> **THE PROBLEM**: What lines of the data below hold "agent"? Show them.

> **RECORDS**:
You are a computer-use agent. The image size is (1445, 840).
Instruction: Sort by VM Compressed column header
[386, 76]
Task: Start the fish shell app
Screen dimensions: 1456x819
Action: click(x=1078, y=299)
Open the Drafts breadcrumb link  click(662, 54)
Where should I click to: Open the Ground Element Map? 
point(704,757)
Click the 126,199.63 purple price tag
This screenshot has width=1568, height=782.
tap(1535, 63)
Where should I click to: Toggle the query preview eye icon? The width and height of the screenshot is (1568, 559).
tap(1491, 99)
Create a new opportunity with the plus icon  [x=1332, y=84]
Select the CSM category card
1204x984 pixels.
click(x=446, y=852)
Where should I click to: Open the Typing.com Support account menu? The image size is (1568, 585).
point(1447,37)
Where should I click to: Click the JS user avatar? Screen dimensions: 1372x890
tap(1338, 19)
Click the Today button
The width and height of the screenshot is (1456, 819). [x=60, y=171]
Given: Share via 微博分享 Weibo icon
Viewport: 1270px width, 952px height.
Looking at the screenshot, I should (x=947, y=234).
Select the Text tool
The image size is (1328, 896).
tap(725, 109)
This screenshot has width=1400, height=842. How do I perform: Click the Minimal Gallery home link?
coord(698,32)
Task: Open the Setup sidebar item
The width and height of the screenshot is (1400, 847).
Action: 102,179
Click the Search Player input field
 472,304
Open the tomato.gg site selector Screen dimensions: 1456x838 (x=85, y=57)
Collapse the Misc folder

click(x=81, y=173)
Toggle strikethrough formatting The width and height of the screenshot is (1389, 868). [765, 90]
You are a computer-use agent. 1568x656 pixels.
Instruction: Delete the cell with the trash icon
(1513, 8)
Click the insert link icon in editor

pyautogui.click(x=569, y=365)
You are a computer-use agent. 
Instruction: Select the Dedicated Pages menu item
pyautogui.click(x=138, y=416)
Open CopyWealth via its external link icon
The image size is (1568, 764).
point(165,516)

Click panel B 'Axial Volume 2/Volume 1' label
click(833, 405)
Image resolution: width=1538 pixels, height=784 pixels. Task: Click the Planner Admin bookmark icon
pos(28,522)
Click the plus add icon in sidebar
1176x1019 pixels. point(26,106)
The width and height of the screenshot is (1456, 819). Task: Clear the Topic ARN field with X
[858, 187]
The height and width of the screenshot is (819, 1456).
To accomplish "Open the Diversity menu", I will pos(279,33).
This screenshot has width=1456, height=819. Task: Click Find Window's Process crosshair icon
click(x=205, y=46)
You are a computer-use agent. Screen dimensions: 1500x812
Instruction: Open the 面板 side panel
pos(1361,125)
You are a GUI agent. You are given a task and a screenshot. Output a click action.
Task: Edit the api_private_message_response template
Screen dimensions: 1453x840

> **RESPONSE AREA**:
You are a computer-use agent. The image size is (1445, 840).
You are a computer-use agent. 1568x656 pixels.
You are a computer-use agent. 
You are a computer-use agent. Screen dimensions: 1500x812
You are a GUI agent. You are given a task and a screenshot. Output a click action.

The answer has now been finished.